Reproduce the data exactly as given, except for any images.

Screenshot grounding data

★ ★ ★ ★ ★ ★ ★

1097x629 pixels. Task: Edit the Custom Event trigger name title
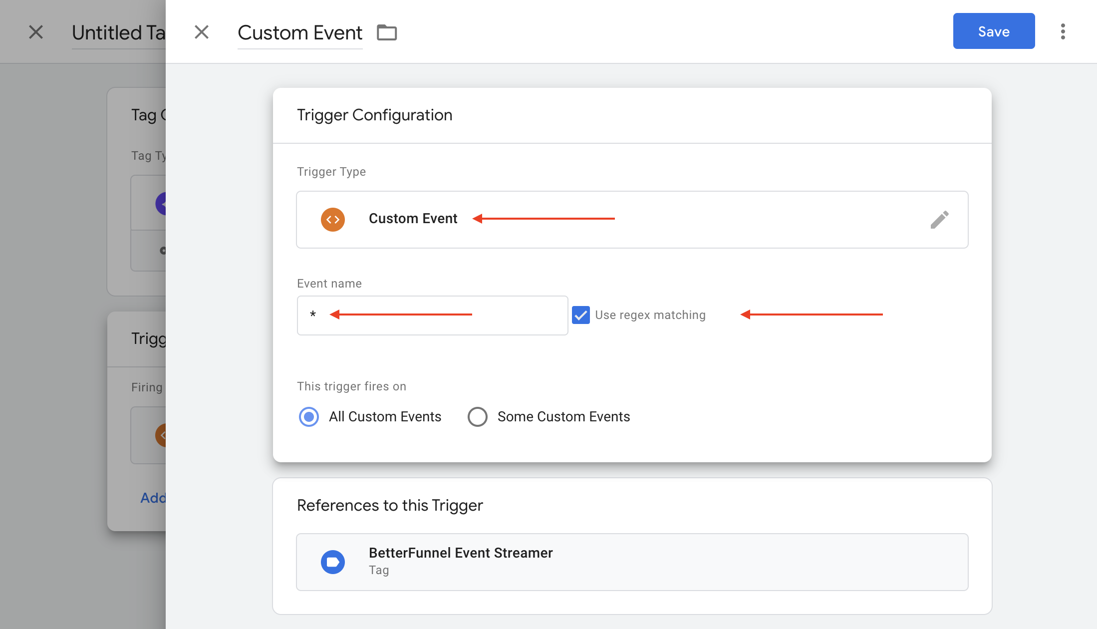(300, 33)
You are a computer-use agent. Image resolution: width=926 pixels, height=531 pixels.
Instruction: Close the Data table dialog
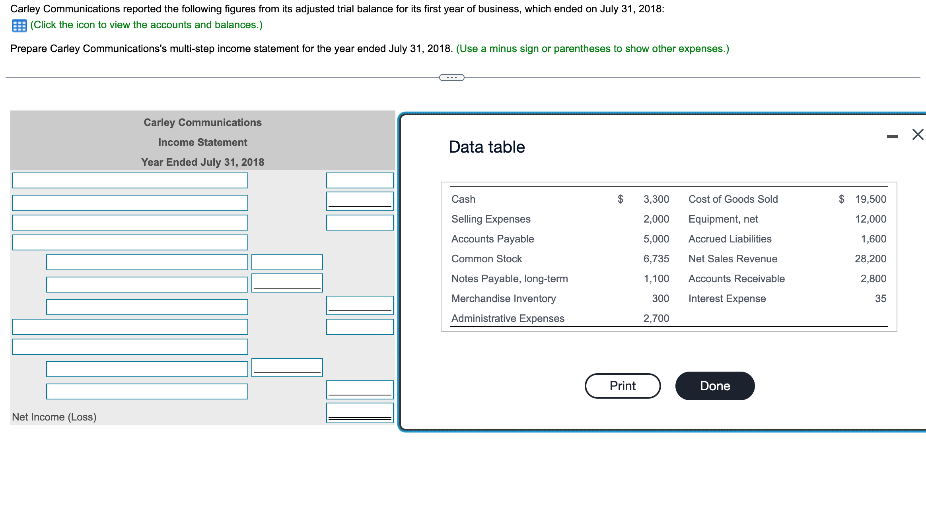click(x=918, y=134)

★ ★ ★ ★ ★ ★ ★

# [EXERCISE RESULT]
1097x629 pixels. Task: Edit the Custom Event trigger name title
(300, 33)
You are a computer-use agent. Image resolution: width=926 pixels, height=531 pixels.
Instruction: Close the Data table dialog
click(x=918, y=134)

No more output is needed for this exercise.